In 2019, she made only 2 starts in 4 appearances for Utah due to injuries and World Cup duties.
She was still recuperating from an off-season ankle injury at the start of the NWSL season and saw limited minutes as a substitute in two late-April games. Following her World Cup win, O'Hara started in two games for Utah at the end of July, notching an assist in the team's 2–2 draw against Portland. She was named to the 2019 NWSL second XI.

O'Hara played only 65 minutes for the Royals in the abbreviated 2020 NWSL season. She was still recovering from an injury at the start of the Challenge Cup and did not dress for the first few games. She saw limited minutes in Utah's July 13 game against Chicago and the July 18 game against Houston.

Starting in August 2020, rumors of a O'Hara trade to the Washington Spirit began to circulate and O'Hara announced in August that she would opt out of the 2020 NWSL Fall Series, set to begin in early September.

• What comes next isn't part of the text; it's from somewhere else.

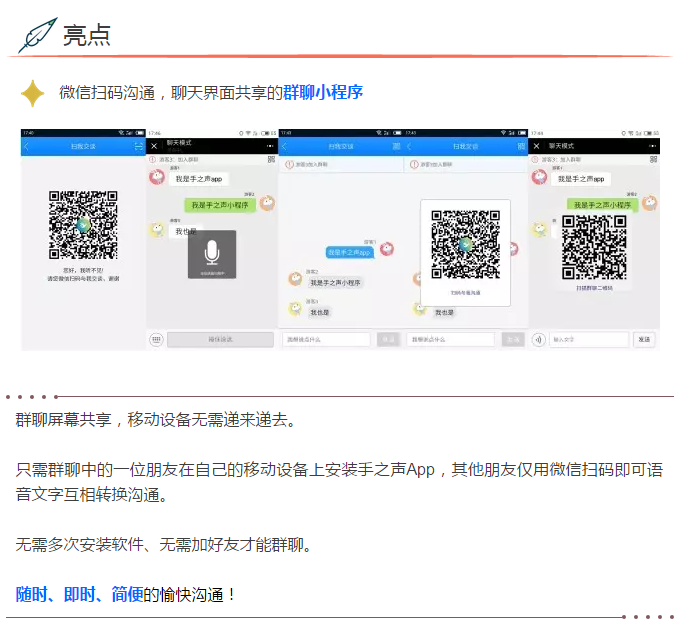Open three-dot menu in second phone header
Image resolution: width=695 pixels, height=639 pixels.
pos(269,146)

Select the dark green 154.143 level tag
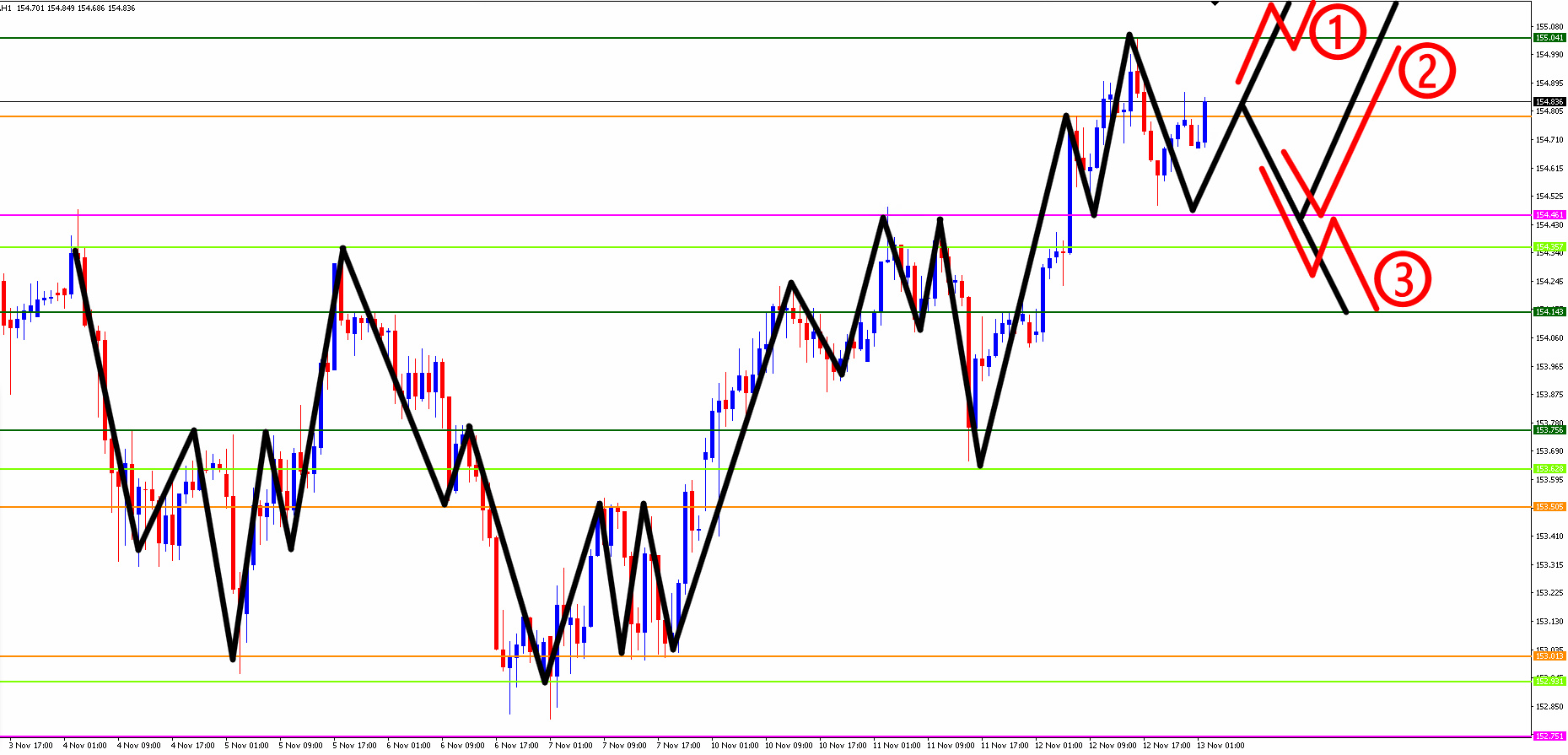(x=1549, y=312)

Washington Spirit, 2021–2022
O'Hara's trade to the Spirit was officially announced on December 2, 2020. The deal sent $75,000 in allocation money to the Utah Royals and a 2022 first round draft pick. The Spirit won their first NWSL Championship on Saturday November 20, 2021, when they defeated the Chicago Red Stars, 2–1 in extra-time at Lynnn Family Stadium in Louisville, Kentucky. O'Hara scored in the 97th minute to seal the victory.

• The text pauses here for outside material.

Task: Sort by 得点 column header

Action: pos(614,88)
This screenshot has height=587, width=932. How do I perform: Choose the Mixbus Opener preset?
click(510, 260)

NJ/NY Gotham FC, 2023–present 
On January 25, 2023, O'Hara signed with NJ/NY Gotham FC.

Club summary

Notes

International career

Youth national teams (2005–2010) 

O'Hara represented the United States in various youth national teams from 2005 through 2010. She scored 24 goals in her 35 under-20 caps, the third-most ever for a U.S. player in the U-20 age group. She was a member of the fourth-place United States U-20 women's national soccer team that competed in the 2006 FIFA U-20 Women's World Championship in Russia. O'Hara scored two goals in the tournament: one against the Congo (for which game she was named FIFA's player of the match) and one against Germany. She was also the first player in the tournament to be ejected from a game, having picked up two yellow cards in the game against Argentina.

O'Hara rejoined the U-20 national team at the 2007 Pan American Games. She scored four goals in the women's football tournament, against Paraguay, Panama, and Mexico. The United States, which only sent their U-20 women to the tournament, would fall in the final game, 0–5, to a full-strength Brazilian senior team featuring Brazilian powerhouse, Marta.

In February 2008, O'Hara returned to the U-20 women's national team to play in the U-20 Four Nations Tournament in Chile. Her last appearance for the U-20 team occurred in July 2008, at the 2008 CONCACAF Women's U-20 Championship in Puebla, Mexico. O'Hara helped the U-20 team qualify for the 2008 FIFA U-20 Women's World Cup in Chile. She did not play in the U-20 World Cup, instead remaining with her college team in its NCAA postseason campaign.

Senior national team (2008–present) 
She was called into the senior national team's training camp in December 2009 and attended the January 2010 training camp in the lead-up to the 2010 Algarve Cup. O'Hara earned her first senior national team cap in March 2010, coming in as a substitute during a friendly match against Mexico.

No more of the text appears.